The Atlanta Journal-Constitution

What rereading my own journals taught me about parenting

Letting her have her own childhood will give her something to write about.

- By Danielle Braff

My mother grabbed my hand as I reached to show her my 10-year-old’s journal.

“Never look at your child’s journal,” she said. “You’ll read things you never wanted to know.”

My daughter’s journals were filled with scribbling­s about how much her younger sister annoyed her; how she wished she could be an Olympic gymnast; and how she didn’t like math. Not too shocking.

But then I wondered if my mother was speaking from experience. I filled about two dozen journals from the time I was 11 until I reached my 30s.

Surely those journals reflected my memory of myself at the time: a strong student who wanted nothing more than to adopt a puppy, become a famous oboist and eventually own — and decorate — my own apartment? I recall my life as a mix of great grades, perfect attendance and innocent evenings with friends eating frozen yogurt and gossiping.

When I crack open my journals, untouched since I scribbled them more than a decade ago, however, they tell a different story. Reading through them now, at 38, has taught me an important parenting lesson: I made some awful mistakes when I was younger. I got some bad grades. I failed a few tests. Sometimes, I skipped school. Once, I skipped school to lose my virginity. I had a drunken one-night stand in college. I survived it all.

In the midst of reviewing my journals, I read “Beautiful Boy” by David Sheff, which tells the true story of a moody boy who grew up to be a meth addict. As I was finishing the book, my daughter asked me if she could dye her hair red. When I tried to explain that her hair was lovely and natural and pure, she stomped out of my room, slamming doors and telling me how much she hated me.

So I turned to my journal. Was this normal behavior? Or was my daughter, like Sheff ’s son, destined to crash?

There it was, in my diary from 1989. I was 10, and I wanted to dye my hair. I was allowed to do it. I was also allowed to pierce my ears five times (though that came in 1994, and I let those holes close in 2002), to have a sleepover at a boy’s house (1996) and to spend six hours on the phone once talking to a crush (1997, senior year of high school).

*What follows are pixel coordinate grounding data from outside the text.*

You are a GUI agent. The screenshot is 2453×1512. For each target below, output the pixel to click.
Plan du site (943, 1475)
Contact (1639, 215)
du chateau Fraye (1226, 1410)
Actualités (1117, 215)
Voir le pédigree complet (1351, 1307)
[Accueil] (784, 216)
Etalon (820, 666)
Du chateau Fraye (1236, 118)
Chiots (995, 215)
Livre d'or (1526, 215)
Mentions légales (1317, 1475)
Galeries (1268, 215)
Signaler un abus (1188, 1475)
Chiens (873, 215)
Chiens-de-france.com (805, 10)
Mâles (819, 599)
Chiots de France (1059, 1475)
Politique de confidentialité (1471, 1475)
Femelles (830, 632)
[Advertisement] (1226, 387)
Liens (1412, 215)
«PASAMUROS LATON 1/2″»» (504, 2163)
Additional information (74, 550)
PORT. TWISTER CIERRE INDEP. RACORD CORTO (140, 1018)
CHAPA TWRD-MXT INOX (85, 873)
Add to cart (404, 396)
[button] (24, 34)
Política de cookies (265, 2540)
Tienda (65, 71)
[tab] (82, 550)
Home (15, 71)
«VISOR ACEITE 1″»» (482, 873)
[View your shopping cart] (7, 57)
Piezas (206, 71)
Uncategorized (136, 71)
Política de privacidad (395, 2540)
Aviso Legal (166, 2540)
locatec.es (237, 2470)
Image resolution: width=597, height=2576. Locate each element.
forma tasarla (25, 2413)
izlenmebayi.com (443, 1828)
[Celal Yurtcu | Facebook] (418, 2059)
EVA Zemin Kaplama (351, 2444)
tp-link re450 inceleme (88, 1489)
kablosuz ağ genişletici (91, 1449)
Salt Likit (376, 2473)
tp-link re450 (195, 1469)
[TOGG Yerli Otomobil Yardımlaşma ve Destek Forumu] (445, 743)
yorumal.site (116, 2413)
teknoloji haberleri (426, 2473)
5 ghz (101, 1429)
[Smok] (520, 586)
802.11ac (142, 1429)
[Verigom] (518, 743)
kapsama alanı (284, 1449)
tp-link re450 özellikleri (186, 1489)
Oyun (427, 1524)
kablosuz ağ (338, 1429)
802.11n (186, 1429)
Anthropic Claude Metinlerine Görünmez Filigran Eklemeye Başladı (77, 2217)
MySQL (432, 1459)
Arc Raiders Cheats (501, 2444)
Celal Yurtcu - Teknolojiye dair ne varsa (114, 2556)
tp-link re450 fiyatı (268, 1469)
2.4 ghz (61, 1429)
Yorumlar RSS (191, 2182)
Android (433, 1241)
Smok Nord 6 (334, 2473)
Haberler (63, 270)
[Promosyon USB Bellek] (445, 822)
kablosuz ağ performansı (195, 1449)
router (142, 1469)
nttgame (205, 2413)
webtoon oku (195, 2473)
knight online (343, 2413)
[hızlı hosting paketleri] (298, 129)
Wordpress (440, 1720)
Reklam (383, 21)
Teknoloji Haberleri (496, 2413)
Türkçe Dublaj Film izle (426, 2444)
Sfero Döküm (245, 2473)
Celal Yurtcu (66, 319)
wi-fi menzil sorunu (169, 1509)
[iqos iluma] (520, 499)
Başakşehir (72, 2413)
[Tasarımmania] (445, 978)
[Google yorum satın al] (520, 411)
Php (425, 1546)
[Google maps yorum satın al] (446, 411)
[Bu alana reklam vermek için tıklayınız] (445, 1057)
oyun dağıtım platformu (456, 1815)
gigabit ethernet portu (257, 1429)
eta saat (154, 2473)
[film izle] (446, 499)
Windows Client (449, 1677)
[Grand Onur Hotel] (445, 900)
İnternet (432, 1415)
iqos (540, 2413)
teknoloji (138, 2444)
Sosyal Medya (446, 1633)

This was back when we had landlines exclusivel­y, and I was dominating the home’s only phone.

As a mom, I’ve been too obsessed with screen time to allow my daughter to spend more than 60 minutes a day on the phone. A whopping six hours? What would that do to her growing brain? Surely, that couldn’t have been good for me. But according to my 17-year-old journal, it was amazing, blissful and made me happy for three days … until that crush showed up at school with a hickey that I didn’t give him.

Since becoming a parent, I’ve pored over parenting books, I’ve examined parenting studies and I’ve followed the experts’ advice to the letter. If the book says that it’s best for kids to only have 30 minutes of time with electronic­s per day, then I set a timer. When a parenting expert tells me that my daughter is too young to have soda, then she gets water or juice, no matter how many of her friends are gulping down pop.

Perhaps, though, the books I should have been reading all this time were my own journals, which give a more realistic picture and, more importantl­y, illustrate that bending the rules every so often won’t end in a disaster.

If I hadn’t been allowed to fail a test, I wouldn’t have felt badly about it, and I wouldn’t have studied harder in the future. If I hadn’t had my heart broken, I wouldn’t have realized that some men aren’t worth the tears, and that the really special men won’t break your heart.

I think I turned out fine. I’m happy, which is all I could ever want for my daughter. But maybe in trying so hard to protect her from failure, to make sure she’s on the right path in school, friendship­s, sleeping and every bite that goes in her mouth (she’s never had a fruit roll-up because I’m afraid of what it’ll do to her teeth), I’ve kept her from learning some valuable lessons about life.

It’s time I let her have her own childhood. At the very least, it will give her something to write about in those journals.